Mind-altering drugs availability 'could mean more self-harm at Maghaberry jail'
The prevalence of mind-altering drugs means more shocking incidents of self-harm cannot be ruled out at Maghaberry Prison, MLAs have been told.
The warning came as officials from the South Eastern Health and Social Care Trust said lessons had been learnt after a mentally ill prisoner blinded himself at the high security facility two years ago.
Dr Ian Bownes told Stormont's justice committee some 60 "novel psychoactive substances" including "crystal-meth" and "chinawhite" were being abused by prisoners.
He said: "If these substances are available then you cannot discount an episode such as this happening again."
A damning report by the Prisoner Ombudsman found Sean Lynch, 23, inflicted shocking and extreme self harm during detention at Maghaberry jail in June 2014.
It said warders did not step in quickly enough during the hour-long ordeal because of security concerns and failed to realise the seriousness of his injuries and highlighted concerns about the level of care he received.
Officials from the South Eastern Health Trust, which is responsible for healthcare provision in hospitals, accepted the findings and recommendations in the Ombudsman's report.

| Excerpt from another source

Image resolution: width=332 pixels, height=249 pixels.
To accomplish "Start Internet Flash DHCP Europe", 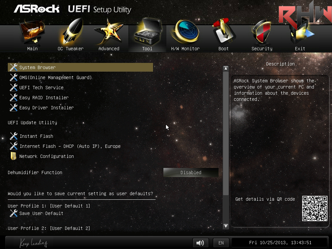I will tap(70, 146).

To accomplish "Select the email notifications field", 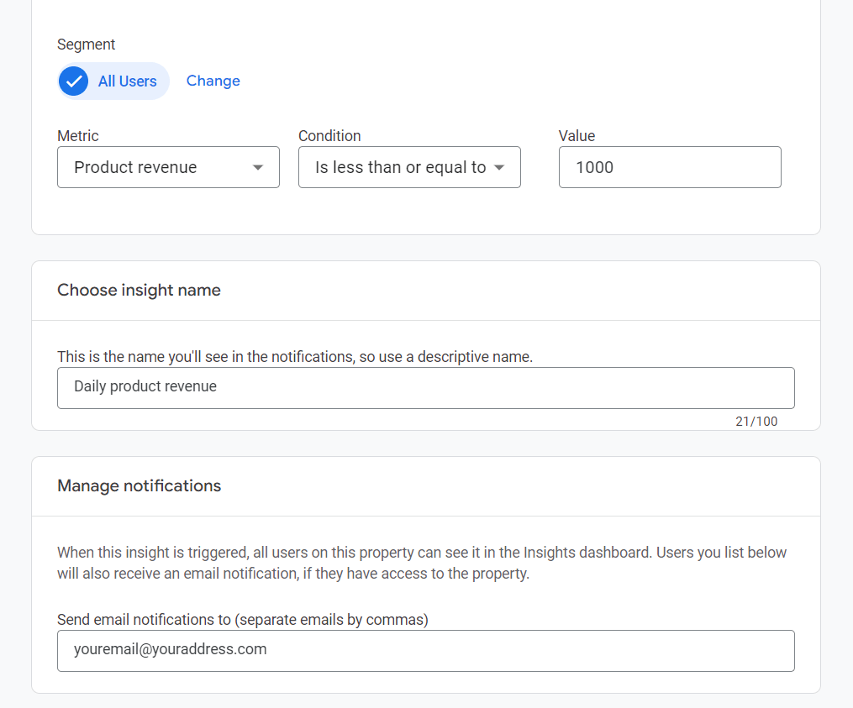I will 425,650.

The Trust also commissioned an independent review and met Mr Lynch and his family to discuss the findings of this review and receive their feedback.
Elaine Cole, a nursing manager with 17 years' experience, said she had been disturbed by what happened but cautioned that preventing a repeat of the tragedy could not be guaranteed.
She said: I didn't know what self harm was until I came in to work as a nurse in a prison. The harm that Sean caused himself was unprecedented.
"I hope we have learnt from it. Will it happen again? We can't say whether it won't because of these drugs and because of the chaotic behaviour that they present with."
Ms Cole, who works at Magilligan jail in Co Londonderry said major reform was needed at Maghaberry to address the drugs problem.
"Maghaberry is not an environment conducive to anybody," she added.
"I have worked in all three prisons.
"I currently work in Magilligan. I have seen patients who I have dealt with in Maghaberry who have been disruptive, who have taken drugs, who have fought against the system who then are transferred down to Magilligan and, within a matter of weeks, are different people.
"If they are locked in their cell all day they are going to look for drugs because that's the only way they can get their head around it. But if they can get out of their cell and out of cell activity that is the key.
"Until Maghaberry is in a position to do that, it's never going to be fixed, no matter how many nursing staff we put in, no matter how many psychiatrists or any of that. Unless we change the environment, we are not going to change it."